▶ _WHAT NEEDS TO BE DONE_: Note each line of the entries that includes "screenshot". Then copy those lines.

▶ _DATA TO EXAMINE_:
..........

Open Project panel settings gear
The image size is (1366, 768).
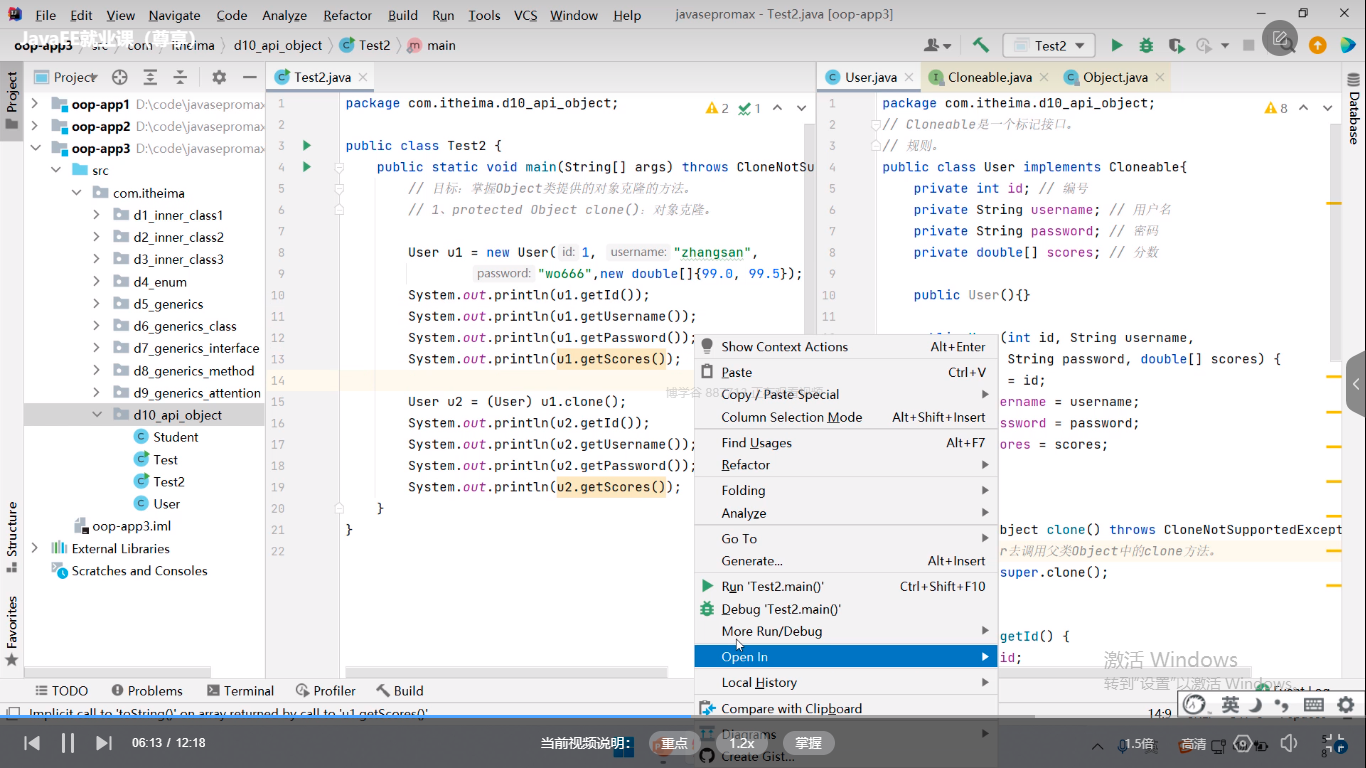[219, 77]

..........

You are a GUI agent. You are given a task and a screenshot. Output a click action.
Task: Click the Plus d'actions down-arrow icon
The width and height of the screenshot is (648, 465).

..........

▶ _ANSWER SPACE_:
You are a GUI agent. You are given a task and a screenshot. Output a click action.
The width and height of the screenshot is (648, 465).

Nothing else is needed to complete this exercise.